Presentation given at Lakewood Web Developers meetup

On Github eligolding / virtualization-presentation

It Works On My Machine

Virtualizing Development

by Eli Golding / eligolding@gmail.com / @eli_golding

Why Virtualize?

Traditional setup

Individual local development machines

new dev joins the team they must...

install web server (apache/nginx)...

install PHP...

install MySQL...

install Redis, Memcache, NPM, RVM...

If the dev is not a sysadmin, he might need a ton of help doing this.

we're not done...

configure all the things...

get the code...

attempt to serve the application...

configure some more things to get it to work...

Dev #1

  • Apache 2.2.15
  • PHP 5.5.4
  • MySQL 5.4.5

Dev #2

  • Apache 2.2.3
  • PHP 5.5.1
  • MySQL 5.4.3

Dev #3

  • Apache 2.2.24
  • PHP 5.4.3
  • MySQL 5.2.5

Dev #4

  • Apache 2.1.8
  • PHP 5.3.24
  • MySQL 5.1.6
lets not forget about staging and production and when they finally get a chance to code, the first push to prod results in...

IT Automation Tools

explain what a provisioner is!

Problems with using just a provisioner

Still bound to hardware

Can only have one setup

Inflexible infrastructure

Potential to cause problems with main OS

Port conflicts

Different type of machine than production

explain what a provisioner is!

Virtualization

“Virtualization, in computing, refers to the act of creating a virtual (rather than actual) version of something, including but not limited to a virtual computer hardware platform, operating system (OS), storage device, or computer network resources.” A virtual machine is a software implementation of a computer, running a complete operating system stack on a virtualizer. It is a full implementation of a computer with a virtual disk, memory and CPU. The machine running the virtualizer is the Host system.
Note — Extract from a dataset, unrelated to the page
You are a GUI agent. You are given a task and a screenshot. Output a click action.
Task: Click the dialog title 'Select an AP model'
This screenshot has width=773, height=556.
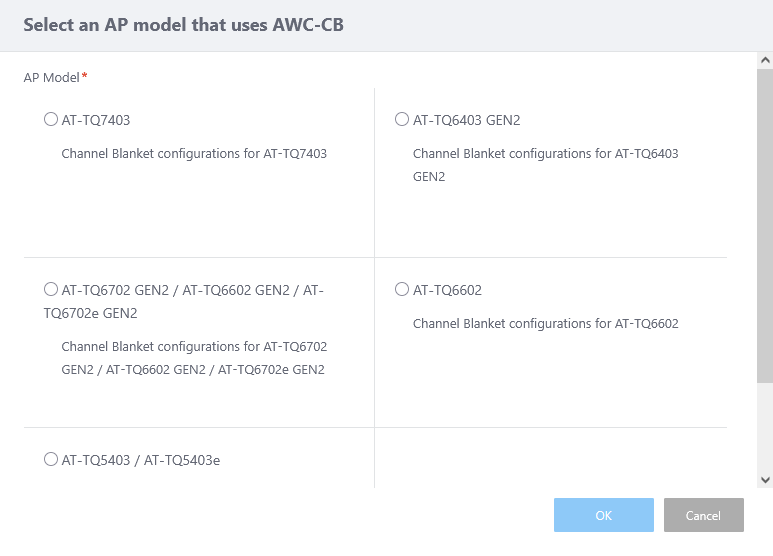pos(183,25)
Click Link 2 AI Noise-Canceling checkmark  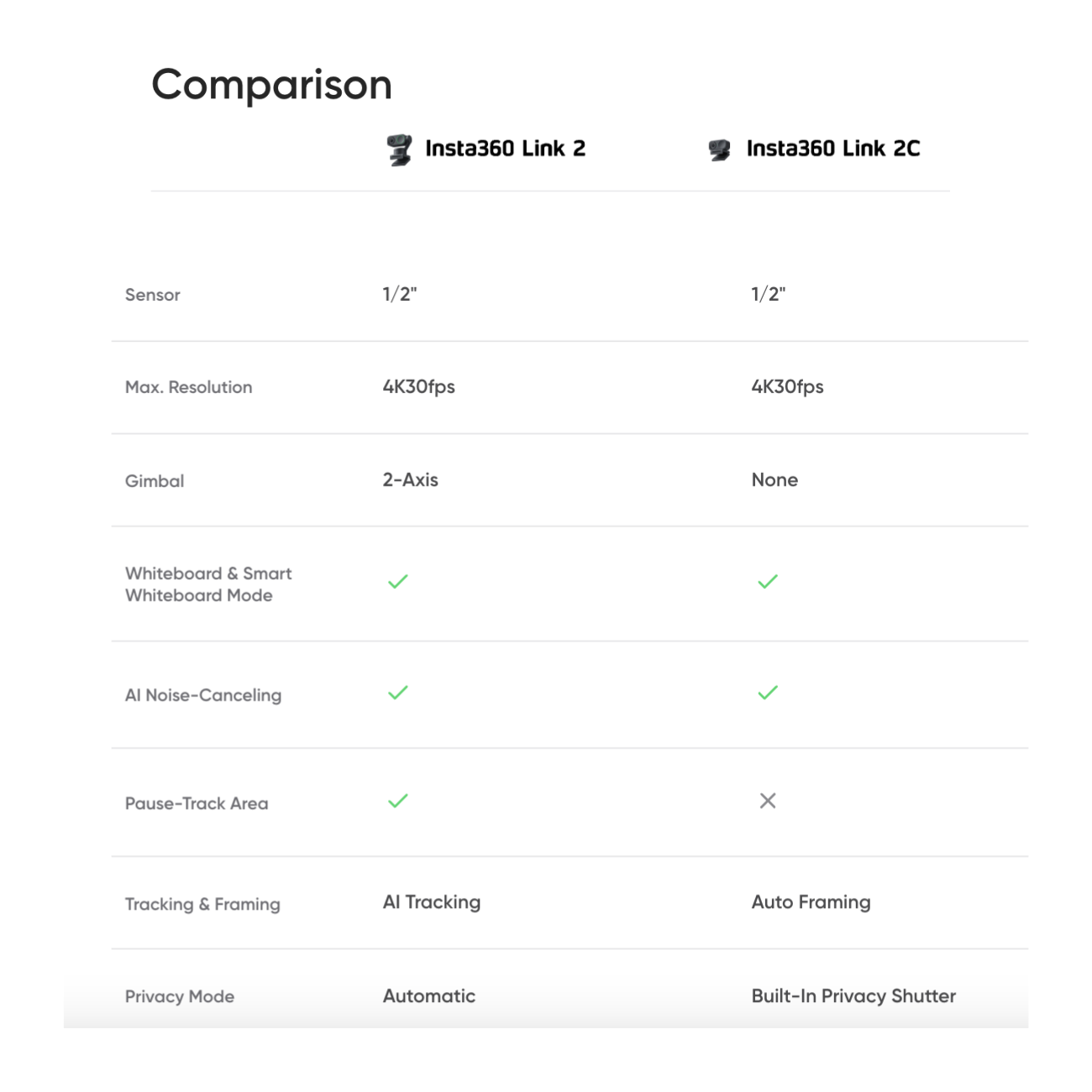pos(398,693)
The virtual machine running on the virtualizer is the Guest system. As far as the Guest operating system is concerned, it is running on real hardware. From the perspective of the Host, all of the Guest's resources are used by the virtualizer program. A Box, or base image, is the prepackaged virtual machine that Vagrant will manage.

Virtualization Providers

Virtualization the good parts

  • Multiple VMs on one machine
  • Flexibility
  • Doesn't mess up your host machine
  • Dev == Production

Virtualization the not so good parts

  • Setup is very time consuming
  • Must distribute it
  • Maintain and Update
  • Redistribute

Vagrant is a command line tool that fully controls the creation and provisioning of virtual machines.

Everything is configured in a single file (VagrantFile) that part of the project.

Can be viewed as a wrapper around the VM provider and the provisioner.

The VagrantFile is checked into version control, allowing for great portability.

So now we have

  • Easy to share
  • Same exact version across all systems
  • Fast ramp up
  • "WORKS ON OUR MACHINE"

VagrantFile

  Vagrant.configure(2) do |config|

	config.vm.box = "ubuntu/trusty64"

	config.vm.network "forwarded_port", guest: 80, host: 8080

	config.vm.network "private_network", ip: "192.168.33.10"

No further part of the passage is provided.